We have two cats..they need to come out too hence why we want him in the backyard to. Plus the fresh air wouldn't hurt him. We're doing a ton of yardwork, so it's not like he'd be out in the backyard for hours by himself. Most the time be with someone..maybe a few minutes while we're inside or in the garage doing some other work.

I'll try the crate thing with him tomorrow. Doing short bursts durring the day. 

Reason for the garage is beacuase I work. I need a good nights rest to protect the streets of compton :wild:


----------



## windwalker718 (Oct 9, 2008)

Ikon eats his dinner in the crate... and it's where he can go with a treasured marrow bone in the house and not have to share. So he LOVES his crate. He doesn't like my leaving the house, but on the occasion that he doesn't go with me he gets a biscuit and goes in his crate. I think the main thing is to be sure that the crate doesn't only represent the dog being left. Because of the meals there, and the goodies, it's a good place.


----------



## mjbgsd (Jun 29, 2004)

9 weeks and already potty trained WOW. Akbar was finally able to be trusted to not have accidents in the house when he was 6 months. With the crate, like everybody else said, tough it out. 
Akbar still barks for a minute sometimes when he's put in his crate for bed time and he's 9 months, lol.


----------



## adamdude04 (Apr 15, 2010)

Well big improvments last night. We were actually able to keep him int he living room. Able to hear him cry, but not close enough to hear him pout. Heard him cry at 3am and went straight to the bathroom outside. Good stuff.

He's a quick learner. He understands no, and quite now.
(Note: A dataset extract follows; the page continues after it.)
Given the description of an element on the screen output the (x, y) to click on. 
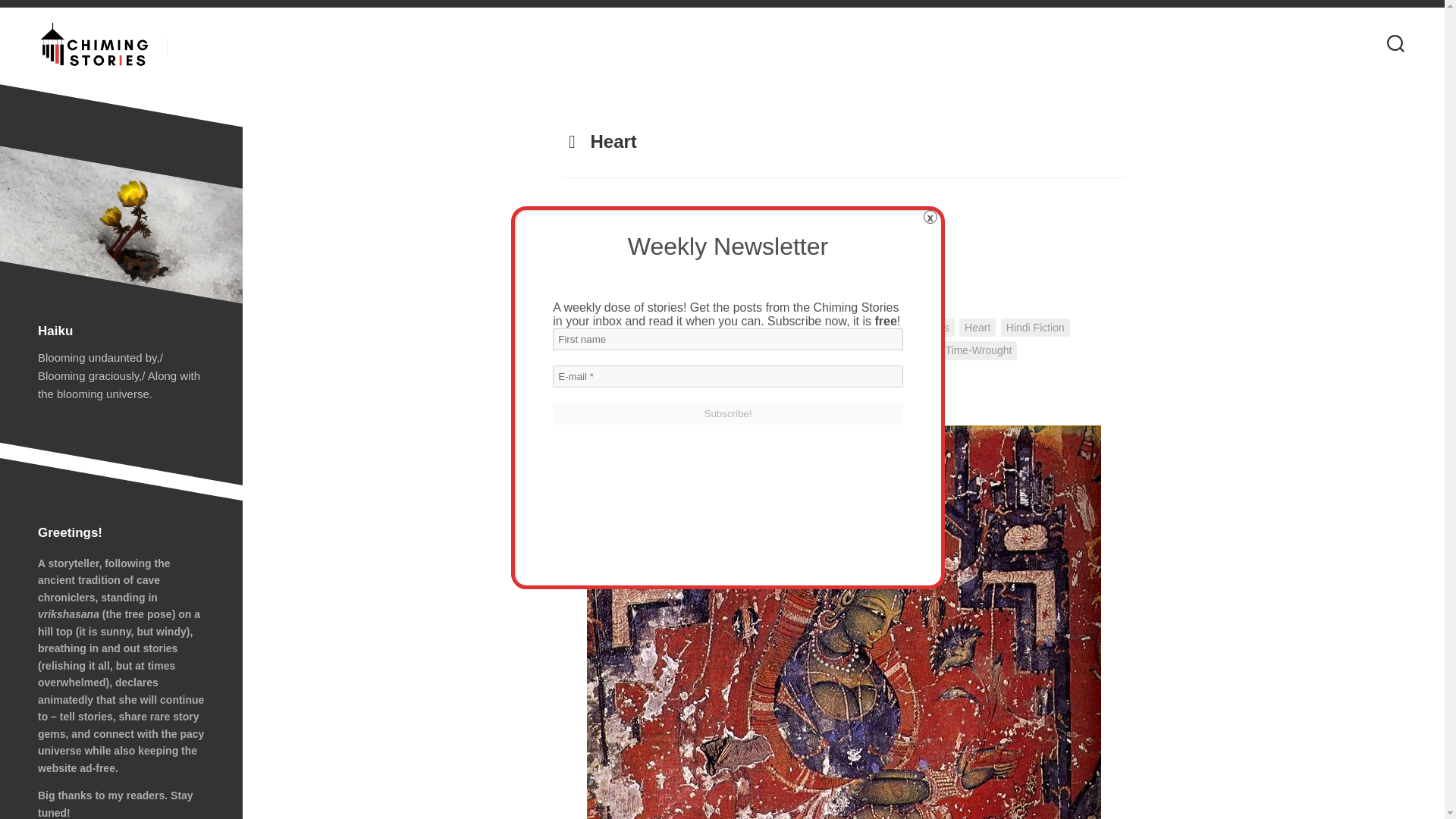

He likes to bark at the cats now, so a simple "quite" is all it takes to make him stop until the cats come around again. 

We left the house today to get my hair cut, and he didn't even cry when we put him in the crate and left, nor was he crying upon our return.


----------



## ugavet2012 (Apr 15, 2010)

JKlatsky said:


> Some are very persistant. I recently remember hearing about a pup that cried at the top of his lungs for 3 hours straight...


I've got that beat! Mine barked/whined/screamed/banged her metal crate door for an *entire* night, 3 nights in a row until we moved the crate to my bedroom. I know this because I was awake the whole night with her (it was my spring break so very thankfully)! 
She'd wear herself out so much that she'd nap during the day and finally give me time to sleep. It was a long first 3 days though.


----------



## doggiedad (Dec 2, 2007)

i thought you mean't you
were going to put him in
the backyard to get away from the
whinning.

what are doing about the pup and the cats
meeting each other?

you


adamdude04 said:


> We have two cats..they need to come out too hence why we want him in the backyard to.


----------



## heather122 (Nov 6, 2009)

All of these suggestions are great.

I have 3 cats that rule my house. They need their space, but they have to share with Sadie as well. I do not recommend separating the cats from the dog. I feel that it just builds more animosity between the species. My oldest cat refuses to let a dog take over his territory and actually spends a lot of time with Sadie. They love each other and lick and pet each other. (My cat loves dogs)

Sadie was not crated with the breeder, so she did not like the crate when I brought her home. She cried the first 2 nights I had her, despite the ticking clock by the crate and the treat to go in the crate. I tried petting her while she was in the crate until she fell asleep. That only made it worse when she woke up. I know she was young, but I gave her a little piece of jerky when I put her in there. Kept her occupied long enough for me to leave the room and by the time she was done with it, she was tired and would just pass out. 

I highly recommend the "no attention until you calm down" approach. Worked wonders for us. Now she only whines when she has to potty during the night. She knows her routine and I rarely have to tell her when to get in her crate.


----------